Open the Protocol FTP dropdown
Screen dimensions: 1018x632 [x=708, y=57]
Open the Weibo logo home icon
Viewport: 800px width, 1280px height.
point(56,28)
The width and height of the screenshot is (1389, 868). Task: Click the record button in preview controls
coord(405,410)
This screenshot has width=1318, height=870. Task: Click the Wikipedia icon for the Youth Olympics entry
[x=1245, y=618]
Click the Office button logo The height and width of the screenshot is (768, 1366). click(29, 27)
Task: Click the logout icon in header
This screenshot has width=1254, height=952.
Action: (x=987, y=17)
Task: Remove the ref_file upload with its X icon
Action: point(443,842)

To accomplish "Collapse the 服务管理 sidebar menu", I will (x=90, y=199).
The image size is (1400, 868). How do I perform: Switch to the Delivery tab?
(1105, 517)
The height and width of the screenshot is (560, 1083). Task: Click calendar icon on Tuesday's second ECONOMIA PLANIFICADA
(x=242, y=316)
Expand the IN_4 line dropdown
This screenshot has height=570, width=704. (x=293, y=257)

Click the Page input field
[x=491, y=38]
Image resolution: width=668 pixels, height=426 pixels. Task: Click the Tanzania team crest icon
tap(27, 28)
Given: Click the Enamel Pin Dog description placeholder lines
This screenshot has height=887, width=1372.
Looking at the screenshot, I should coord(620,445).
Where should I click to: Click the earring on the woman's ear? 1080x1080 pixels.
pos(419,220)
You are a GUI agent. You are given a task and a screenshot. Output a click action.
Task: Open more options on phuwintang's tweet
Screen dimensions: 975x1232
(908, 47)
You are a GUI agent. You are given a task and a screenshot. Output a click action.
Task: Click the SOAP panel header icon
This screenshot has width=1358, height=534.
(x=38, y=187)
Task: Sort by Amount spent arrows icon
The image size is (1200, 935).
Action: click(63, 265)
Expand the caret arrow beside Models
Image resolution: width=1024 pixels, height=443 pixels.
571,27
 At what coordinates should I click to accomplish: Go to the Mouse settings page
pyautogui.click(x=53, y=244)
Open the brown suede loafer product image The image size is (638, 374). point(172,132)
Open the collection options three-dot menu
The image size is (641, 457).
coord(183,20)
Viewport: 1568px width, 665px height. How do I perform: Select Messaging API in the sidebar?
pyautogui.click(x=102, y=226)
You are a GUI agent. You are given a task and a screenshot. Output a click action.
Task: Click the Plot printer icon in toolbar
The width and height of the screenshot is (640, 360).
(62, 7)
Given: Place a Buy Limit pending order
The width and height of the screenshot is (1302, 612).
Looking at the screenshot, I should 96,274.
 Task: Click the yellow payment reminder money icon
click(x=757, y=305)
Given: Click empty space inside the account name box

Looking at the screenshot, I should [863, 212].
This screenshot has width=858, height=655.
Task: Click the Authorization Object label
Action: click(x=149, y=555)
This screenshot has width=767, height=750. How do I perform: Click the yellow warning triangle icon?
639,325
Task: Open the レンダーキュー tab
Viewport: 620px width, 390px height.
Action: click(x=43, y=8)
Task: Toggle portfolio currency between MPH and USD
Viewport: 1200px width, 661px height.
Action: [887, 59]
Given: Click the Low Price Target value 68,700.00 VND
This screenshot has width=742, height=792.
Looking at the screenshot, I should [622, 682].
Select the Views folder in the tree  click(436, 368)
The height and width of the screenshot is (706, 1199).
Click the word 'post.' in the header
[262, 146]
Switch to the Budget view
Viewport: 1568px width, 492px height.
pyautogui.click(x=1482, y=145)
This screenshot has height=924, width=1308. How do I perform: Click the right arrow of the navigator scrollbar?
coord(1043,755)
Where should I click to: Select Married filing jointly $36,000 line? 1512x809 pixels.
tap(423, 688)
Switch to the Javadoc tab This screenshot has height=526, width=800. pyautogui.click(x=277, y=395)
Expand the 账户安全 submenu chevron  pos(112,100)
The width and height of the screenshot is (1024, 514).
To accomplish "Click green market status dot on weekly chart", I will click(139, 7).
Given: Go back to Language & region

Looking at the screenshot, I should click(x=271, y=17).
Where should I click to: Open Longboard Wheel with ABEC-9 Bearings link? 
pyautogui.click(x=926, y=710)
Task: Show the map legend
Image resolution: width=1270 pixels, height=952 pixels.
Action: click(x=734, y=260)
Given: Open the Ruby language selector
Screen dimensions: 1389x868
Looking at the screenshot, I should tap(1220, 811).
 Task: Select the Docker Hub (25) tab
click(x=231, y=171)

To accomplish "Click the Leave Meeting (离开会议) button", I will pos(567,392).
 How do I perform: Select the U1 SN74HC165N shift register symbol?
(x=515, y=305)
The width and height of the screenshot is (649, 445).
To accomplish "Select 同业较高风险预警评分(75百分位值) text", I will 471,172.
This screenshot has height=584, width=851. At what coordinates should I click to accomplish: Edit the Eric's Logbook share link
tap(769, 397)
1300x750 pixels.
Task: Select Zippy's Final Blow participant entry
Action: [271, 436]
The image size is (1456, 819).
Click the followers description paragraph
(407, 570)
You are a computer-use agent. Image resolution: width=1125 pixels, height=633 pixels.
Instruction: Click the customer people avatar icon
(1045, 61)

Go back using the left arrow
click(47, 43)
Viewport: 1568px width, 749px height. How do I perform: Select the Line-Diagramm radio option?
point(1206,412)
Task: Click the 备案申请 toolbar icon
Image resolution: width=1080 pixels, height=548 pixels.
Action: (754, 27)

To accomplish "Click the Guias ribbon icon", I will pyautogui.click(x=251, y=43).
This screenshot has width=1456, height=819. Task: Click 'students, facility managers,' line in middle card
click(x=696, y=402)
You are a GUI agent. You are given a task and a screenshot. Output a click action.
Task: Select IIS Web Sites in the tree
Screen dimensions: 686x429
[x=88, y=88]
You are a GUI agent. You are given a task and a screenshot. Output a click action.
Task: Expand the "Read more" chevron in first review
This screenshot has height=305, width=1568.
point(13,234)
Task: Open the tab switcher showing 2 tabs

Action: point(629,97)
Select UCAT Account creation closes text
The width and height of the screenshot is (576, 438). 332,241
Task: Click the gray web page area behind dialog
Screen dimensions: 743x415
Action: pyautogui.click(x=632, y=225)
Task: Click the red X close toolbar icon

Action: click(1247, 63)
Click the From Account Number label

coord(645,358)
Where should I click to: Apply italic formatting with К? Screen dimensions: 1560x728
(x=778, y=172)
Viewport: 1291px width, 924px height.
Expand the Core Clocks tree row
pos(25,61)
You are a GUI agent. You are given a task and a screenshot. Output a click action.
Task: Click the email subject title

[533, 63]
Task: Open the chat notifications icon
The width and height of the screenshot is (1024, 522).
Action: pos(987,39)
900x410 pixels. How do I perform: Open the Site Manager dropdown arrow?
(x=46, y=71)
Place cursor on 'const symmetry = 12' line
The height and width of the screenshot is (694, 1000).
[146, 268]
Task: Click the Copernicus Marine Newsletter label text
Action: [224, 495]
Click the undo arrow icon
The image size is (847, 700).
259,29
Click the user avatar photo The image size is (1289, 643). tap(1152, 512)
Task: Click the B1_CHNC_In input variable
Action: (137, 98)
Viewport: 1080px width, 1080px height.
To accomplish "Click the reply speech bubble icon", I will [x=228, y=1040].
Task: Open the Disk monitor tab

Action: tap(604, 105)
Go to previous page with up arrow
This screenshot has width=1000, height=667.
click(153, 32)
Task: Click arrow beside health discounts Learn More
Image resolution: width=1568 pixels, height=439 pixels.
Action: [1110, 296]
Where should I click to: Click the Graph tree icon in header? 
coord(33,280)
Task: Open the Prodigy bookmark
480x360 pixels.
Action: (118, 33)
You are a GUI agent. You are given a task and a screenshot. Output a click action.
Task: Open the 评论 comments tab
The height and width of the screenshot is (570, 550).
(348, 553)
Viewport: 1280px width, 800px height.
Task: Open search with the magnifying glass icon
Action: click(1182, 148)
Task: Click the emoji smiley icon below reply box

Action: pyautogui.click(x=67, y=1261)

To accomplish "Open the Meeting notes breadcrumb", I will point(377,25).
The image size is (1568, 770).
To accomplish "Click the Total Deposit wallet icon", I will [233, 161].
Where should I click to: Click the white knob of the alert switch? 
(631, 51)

PROBLEM TO WORK ON: Among the entries, find each line that includes the string "options" and copy it.

REPLY:
Task: Open more options on phuwintang's tweet
Open the collection options three-dot menu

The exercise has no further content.